There’s been a fair bit of coverage recently about the big hit to defined benefit pension plans as a result of collapsing equity markets. That’s not a pretty sight, and many plan sponsors face serious short to medium term difficulties in financing their plans as funding deficits increase. But, most pension plan members can still count on getting the pension they have planned on and paid into.

What about people (and that’s now most people) who are on their own? A recent StatsCan paper suggests that 59% of RRSP (and RRIF) assets are in variable return assets (mainly mutual funds, plus some direct ownership of stocks and bonds) and just 25% are in predictable assets (GICs, treasury bills.) The balance are in mixed assets. Twice as many people hold mutual funds in their RRSPS as hold much safer GICs.

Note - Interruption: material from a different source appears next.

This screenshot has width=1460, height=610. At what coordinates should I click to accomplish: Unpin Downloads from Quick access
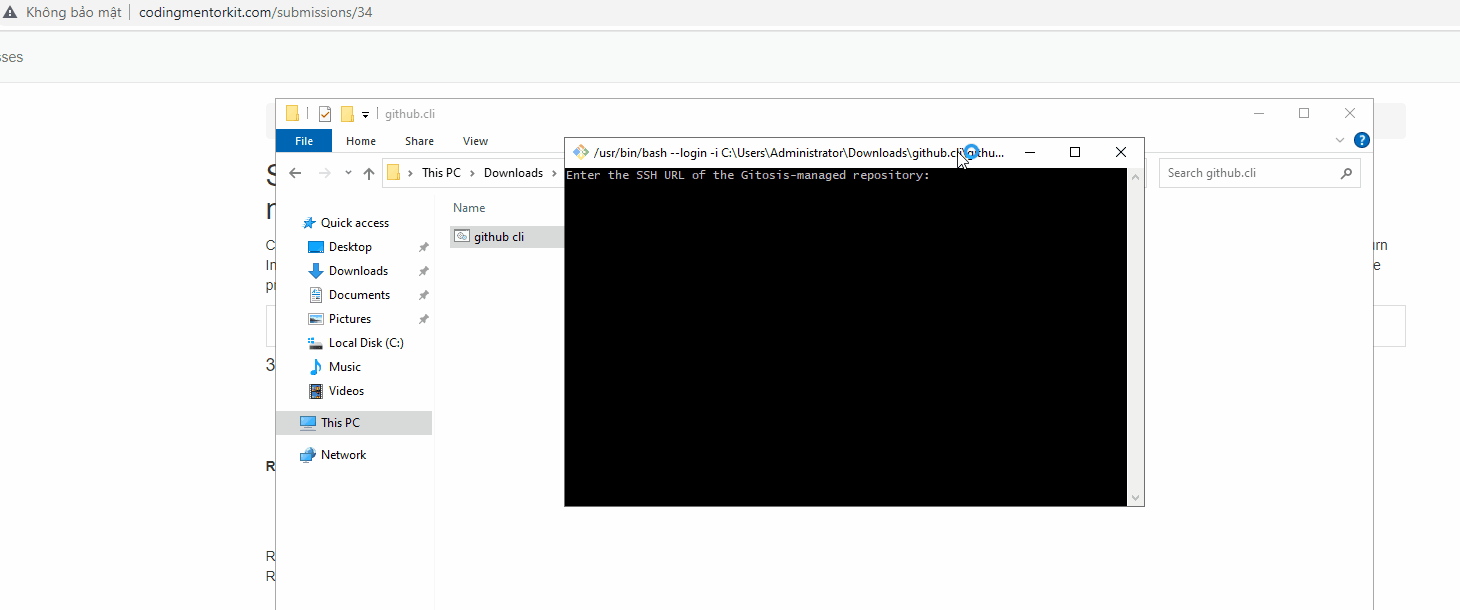coord(422,270)
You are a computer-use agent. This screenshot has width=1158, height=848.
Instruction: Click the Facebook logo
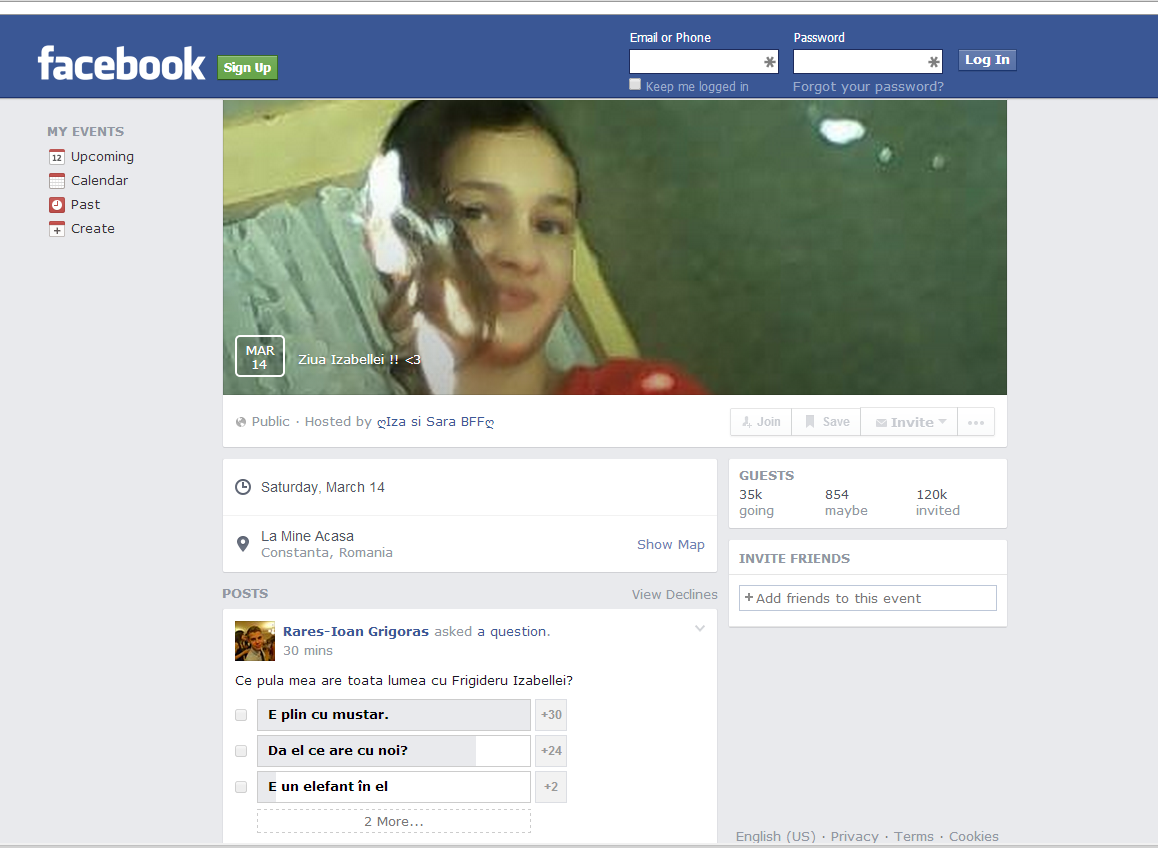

The Investment Funds Institute of Canada (IFIC) provide data on retail mutual funds of the kind held in RRSPs, outside RRSPs and in defined contribution pension plans. I’m told that probably about 60% of all retail mutual funds are held in RRSPs.

In January, 2008 – before the current crisis -46% of retail mutual funds were invested in equity funds ($307 Billion) and another 36% was invested in mixed funds, with just 17% in bond funds and money market funds. Assuming mixed funds are one half equities, that means equities come in at over 60% of the total.

The bottom line here is not an exact figure… but RRSPs (totalling $600 Billion in 2006) would seem to be quite heavily tilted to equities.

We don’t know what is happening to RRSPs specifically, but between January and October the total equity holdings of all retail investment funds fell by $79 Billion, of which just $7 Billion represented net redemptions. Balanced funds took a hit of $29 Billion.

The total value of all retail investment funds fell from $671.6 Billion in January, to $571.4 Billion at the end of October (with gross sales and redemptions just about cancellign each other out.) That’s a decline of 15%… and the carnage continues as November unfolds.

It’s not a good time to be on your own.